* **The task**: Write out the lines of the records from the one containing "Task: Click the import" to the very last, keeping each exactly as it is.

* **Provided data**:
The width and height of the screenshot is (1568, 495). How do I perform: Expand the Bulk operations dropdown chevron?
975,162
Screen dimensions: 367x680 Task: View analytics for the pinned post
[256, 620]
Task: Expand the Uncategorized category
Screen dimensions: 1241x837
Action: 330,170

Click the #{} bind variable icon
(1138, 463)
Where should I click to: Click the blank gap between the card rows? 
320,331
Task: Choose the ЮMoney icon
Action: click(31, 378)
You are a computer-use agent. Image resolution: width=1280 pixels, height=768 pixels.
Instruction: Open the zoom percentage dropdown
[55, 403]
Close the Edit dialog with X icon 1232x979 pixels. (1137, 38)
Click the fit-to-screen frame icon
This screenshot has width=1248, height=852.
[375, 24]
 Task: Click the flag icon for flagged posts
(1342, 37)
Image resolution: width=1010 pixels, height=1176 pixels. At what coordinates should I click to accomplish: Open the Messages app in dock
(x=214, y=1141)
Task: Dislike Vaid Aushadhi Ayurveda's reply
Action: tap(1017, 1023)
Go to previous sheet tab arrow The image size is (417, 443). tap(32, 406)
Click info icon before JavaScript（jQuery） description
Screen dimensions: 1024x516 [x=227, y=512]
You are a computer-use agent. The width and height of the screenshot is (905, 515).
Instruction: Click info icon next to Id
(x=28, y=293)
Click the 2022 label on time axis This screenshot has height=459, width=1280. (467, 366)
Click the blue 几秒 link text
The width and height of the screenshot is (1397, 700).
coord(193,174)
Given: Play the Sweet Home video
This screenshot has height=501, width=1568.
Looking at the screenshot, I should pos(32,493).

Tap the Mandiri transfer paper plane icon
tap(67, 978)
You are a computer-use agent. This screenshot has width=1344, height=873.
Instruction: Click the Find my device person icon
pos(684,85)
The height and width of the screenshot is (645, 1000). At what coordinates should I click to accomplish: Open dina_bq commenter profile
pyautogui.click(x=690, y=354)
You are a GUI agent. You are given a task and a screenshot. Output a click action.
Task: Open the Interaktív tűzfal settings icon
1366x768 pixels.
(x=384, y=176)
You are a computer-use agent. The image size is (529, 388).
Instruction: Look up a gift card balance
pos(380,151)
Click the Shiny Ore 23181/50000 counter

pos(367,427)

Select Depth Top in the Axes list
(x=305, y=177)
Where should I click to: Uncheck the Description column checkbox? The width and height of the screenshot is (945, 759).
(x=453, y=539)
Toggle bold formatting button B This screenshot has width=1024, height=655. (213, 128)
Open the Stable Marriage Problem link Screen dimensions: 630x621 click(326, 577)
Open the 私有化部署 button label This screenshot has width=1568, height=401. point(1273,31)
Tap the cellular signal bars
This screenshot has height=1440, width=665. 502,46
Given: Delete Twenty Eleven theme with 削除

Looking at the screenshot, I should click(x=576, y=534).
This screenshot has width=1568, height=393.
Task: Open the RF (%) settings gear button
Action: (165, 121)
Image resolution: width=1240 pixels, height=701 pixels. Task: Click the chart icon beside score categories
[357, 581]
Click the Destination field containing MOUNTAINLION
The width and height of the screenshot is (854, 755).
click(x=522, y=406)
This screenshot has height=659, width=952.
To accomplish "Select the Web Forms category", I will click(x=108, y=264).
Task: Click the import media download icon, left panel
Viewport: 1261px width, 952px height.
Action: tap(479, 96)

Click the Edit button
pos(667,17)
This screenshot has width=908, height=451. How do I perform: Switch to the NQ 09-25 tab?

* **Exercise output**:
Task: Click the import media download icon, left panel
Viewport: 1261px width, 952px height.
Action: tap(479, 96)

Click the Edit button
pos(667,17)
This screenshot has width=908, height=451. How do I perform: Switch to the NQ 09-25 tab?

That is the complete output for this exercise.